Copy the listing below word for word, keeping every line.

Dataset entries
## start
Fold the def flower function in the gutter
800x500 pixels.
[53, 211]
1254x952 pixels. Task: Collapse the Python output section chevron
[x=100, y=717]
## end
» RESPONSE TO THIS TASK
Fold the def flower function in the gutter
800x500 pixels.
[53, 211]
1254x952 pixels. Task: Collapse the Python output section chevron
[x=100, y=717]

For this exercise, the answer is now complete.